▸ Written task
Copy the data below exactly, from the line with "Screen dimensions: 681x612" to the line with "Looking at the screenshot, I should pos(57,18).", including both of those lines.

++++++++

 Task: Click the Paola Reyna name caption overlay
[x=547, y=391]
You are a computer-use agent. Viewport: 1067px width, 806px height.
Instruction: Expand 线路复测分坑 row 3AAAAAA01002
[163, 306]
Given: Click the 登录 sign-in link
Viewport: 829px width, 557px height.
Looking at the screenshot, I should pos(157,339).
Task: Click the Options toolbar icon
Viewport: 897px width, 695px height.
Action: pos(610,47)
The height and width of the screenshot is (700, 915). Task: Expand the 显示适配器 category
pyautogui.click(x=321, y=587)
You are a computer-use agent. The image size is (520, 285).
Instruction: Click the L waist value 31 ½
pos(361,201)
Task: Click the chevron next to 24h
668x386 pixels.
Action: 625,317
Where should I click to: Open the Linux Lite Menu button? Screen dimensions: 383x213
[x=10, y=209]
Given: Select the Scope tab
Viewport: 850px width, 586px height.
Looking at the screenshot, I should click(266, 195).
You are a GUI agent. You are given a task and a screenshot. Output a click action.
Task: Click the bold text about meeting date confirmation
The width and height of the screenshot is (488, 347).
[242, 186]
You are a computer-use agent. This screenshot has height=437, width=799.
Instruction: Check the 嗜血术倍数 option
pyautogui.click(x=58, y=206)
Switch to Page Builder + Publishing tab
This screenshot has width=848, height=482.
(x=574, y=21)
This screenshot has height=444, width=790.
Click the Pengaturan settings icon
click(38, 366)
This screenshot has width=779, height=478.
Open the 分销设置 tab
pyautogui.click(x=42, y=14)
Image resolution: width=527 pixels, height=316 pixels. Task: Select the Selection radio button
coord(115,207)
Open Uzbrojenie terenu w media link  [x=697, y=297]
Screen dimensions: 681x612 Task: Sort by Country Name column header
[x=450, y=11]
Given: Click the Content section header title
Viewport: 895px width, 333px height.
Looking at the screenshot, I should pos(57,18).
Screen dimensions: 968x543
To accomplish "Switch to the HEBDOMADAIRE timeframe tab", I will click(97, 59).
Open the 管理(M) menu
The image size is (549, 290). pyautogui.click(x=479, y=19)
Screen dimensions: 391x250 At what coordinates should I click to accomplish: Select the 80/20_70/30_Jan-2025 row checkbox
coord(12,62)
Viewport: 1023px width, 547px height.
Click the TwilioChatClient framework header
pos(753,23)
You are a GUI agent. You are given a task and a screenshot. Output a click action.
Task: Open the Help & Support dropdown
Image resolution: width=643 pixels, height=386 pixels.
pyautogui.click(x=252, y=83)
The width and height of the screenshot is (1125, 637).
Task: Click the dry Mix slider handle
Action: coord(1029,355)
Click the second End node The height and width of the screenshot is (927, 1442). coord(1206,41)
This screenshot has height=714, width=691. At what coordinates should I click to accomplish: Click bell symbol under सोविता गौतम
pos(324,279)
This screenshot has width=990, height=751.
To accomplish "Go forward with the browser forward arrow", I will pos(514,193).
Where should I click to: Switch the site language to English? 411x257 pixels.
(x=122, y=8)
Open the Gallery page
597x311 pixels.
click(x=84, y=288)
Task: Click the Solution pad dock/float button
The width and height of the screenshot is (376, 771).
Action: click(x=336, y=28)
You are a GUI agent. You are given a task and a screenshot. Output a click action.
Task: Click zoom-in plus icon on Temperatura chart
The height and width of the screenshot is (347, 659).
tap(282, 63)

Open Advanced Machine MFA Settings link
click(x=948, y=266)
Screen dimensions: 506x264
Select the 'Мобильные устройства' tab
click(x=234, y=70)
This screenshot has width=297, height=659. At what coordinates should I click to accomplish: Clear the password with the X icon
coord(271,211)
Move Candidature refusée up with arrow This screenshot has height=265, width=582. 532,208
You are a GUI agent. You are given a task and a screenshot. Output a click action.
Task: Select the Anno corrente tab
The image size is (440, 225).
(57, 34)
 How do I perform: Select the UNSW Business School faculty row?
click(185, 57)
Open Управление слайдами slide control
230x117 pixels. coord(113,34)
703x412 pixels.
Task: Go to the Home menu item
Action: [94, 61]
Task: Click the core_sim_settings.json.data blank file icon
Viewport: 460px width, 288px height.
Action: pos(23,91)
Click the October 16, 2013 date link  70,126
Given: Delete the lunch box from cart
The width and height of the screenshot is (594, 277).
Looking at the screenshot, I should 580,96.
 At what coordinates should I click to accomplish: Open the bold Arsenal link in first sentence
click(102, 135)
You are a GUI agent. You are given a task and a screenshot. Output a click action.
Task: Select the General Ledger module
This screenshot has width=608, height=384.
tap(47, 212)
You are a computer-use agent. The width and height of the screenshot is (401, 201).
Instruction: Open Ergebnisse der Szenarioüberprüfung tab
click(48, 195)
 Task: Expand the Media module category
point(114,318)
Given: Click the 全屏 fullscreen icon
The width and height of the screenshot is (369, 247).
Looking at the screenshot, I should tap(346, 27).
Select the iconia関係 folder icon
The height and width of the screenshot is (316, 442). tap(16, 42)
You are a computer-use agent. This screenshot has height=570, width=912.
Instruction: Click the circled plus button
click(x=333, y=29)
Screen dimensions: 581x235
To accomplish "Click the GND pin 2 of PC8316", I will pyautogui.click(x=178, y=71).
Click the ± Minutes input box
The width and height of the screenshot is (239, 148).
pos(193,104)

++++++++

▸ Solution to the exercise
Screen dimensions: 681x612 Task: Sort by Country Name column header
[x=450, y=11]
Given: Click the Content section header title
Viewport: 895px width, 333px height.
Looking at the screenshot, I should pos(57,18).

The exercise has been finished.